Begin

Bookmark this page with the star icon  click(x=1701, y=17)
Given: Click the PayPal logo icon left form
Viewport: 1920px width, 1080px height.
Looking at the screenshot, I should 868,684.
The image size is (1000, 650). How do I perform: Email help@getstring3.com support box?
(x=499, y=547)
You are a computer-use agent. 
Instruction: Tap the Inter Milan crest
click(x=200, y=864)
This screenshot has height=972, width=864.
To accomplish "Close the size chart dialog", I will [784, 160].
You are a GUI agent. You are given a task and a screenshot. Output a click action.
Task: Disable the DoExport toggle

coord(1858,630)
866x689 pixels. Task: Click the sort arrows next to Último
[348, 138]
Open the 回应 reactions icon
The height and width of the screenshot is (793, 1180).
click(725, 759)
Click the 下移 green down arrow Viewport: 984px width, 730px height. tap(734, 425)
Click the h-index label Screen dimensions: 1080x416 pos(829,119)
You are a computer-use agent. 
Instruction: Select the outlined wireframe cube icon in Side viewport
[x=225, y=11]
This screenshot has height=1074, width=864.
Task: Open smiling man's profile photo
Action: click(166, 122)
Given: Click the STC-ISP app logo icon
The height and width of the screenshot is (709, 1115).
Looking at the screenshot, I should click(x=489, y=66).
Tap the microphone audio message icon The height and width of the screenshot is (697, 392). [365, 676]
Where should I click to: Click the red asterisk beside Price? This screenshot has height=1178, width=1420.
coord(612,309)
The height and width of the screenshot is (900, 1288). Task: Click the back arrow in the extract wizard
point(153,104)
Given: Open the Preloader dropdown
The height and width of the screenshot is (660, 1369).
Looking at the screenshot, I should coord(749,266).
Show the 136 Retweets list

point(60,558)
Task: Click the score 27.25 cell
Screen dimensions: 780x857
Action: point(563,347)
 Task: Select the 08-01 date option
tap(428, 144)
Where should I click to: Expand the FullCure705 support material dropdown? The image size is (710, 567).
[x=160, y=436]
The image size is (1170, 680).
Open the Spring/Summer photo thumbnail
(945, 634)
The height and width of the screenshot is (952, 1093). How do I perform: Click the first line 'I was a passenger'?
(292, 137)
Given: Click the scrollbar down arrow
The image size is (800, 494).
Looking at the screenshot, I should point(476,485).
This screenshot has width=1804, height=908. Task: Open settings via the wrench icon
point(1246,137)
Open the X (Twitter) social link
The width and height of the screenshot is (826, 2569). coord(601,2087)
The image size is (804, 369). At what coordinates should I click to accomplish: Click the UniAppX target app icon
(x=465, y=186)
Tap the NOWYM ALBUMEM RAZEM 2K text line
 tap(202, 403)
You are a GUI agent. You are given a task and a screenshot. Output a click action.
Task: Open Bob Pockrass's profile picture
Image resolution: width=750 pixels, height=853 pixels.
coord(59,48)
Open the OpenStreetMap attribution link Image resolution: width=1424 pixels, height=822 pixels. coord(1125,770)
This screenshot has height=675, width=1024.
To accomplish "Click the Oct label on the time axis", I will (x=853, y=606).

End

Challenge: Copy out the lines above, replacing "Instruction" with "Goal" and leaving everything else the same.

Task response:
Bookmark this page with the star icon  click(x=1701, y=17)
Given: Click the PayPal logo icon left form
Viewport: 1920px width, 1080px height.
Looking at the screenshot, I should 868,684.
The image size is (1000, 650). How do I perform: Email help@getstring3.com support box?
(x=499, y=547)
You are a computer-use agent. 
Goal: Tap the Inter Milan crest
click(x=200, y=864)
This screenshot has height=972, width=864.
To accomplish "Close the size chart dialog", I will [784, 160].
You are a GUI agent. You are given a task and a screenshot. Output a click action.
Task: Disable the DoExport toggle

coord(1858,630)
866x689 pixels. Task: Click the sort arrows next to Último
[348, 138]
Open the 回应 reactions icon
The height and width of the screenshot is (793, 1180).
click(725, 759)
Click the 下移 green down arrow Viewport: 984px width, 730px height. tap(734, 425)
Click the h-index label Screen dimensions: 1080x416 pos(829,119)
You are a computer-use agent. 
Goal: Select the outlined wireframe cube icon in Side viewport
[x=225, y=11]
This screenshot has height=1074, width=864.
Task: Open smiling man's profile photo
Action: click(166, 122)
Given: Click the STC-ISP app logo icon
The height and width of the screenshot is (709, 1115).
Looking at the screenshot, I should click(x=489, y=66).
Tap the microphone audio message icon The height and width of the screenshot is (697, 392). [365, 676]
Where should I click to: Click the red asterisk beside Price? This screenshot has height=1178, width=1420.
coord(612,309)
The height and width of the screenshot is (900, 1288). Task: Click the back arrow in the extract wizard
point(153,104)
Given: Open the Preloader dropdown
The height and width of the screenshot is (660, 1369).
Looking at the screenshot, I should coord(749,266).
Show the 136 Retweets list

point(60,558)
Task: Click the score 27.25 cell
Screen dimensions: 780x857
Action: point(563,347)
 Task: Select the 08-01 date option
tap(428, 144)
Where should I click to: Expand the FullCure705 support material dropdown? The image size is (710, 567).
[x=160, y=436]
The image size is (1170, 680).
Open the Spring/Summer photo thumbnail
(945, 634)
The height and width of the screenshot is (952, 1093). How do I perform: Click the first line 'I was a passenger'?
(292, 137)
Given: Click the scrollbar down arrow
The image size is (800, 494).
Looking at the screenshot, I should point(476,485).
This screenshot has width=1804, height=908. Task: Open settings via the wrench icon
point(1246,137)
Open the X (Twitter) social link
The width and height of the screenshot is (826, 2569). coord(601,2087)
The image size is (804, 369). At what coordinates should I click to accomplish: Click the UniAppX target app icon
(x=465, y=186)
Tap the NOWYM ALBUMEM RAZEM 2K text line
 tap(202, 403)
You are a GUI agent. You are given a task and a screenshot. Output a click action.
Task: Open Bob Pockrass's profile picture
Image resolution: width=750 pixels, height=853 pixels.
coord(59,48)
Open the OpenStreetMap attribution link Image resolution: width=1424 pixels, height=822 pixels. coord(1125,770)
This screenshot has height=675, width=1024.
To accomplish "Click the Oct label on the time axis", I will (x=853, y=606).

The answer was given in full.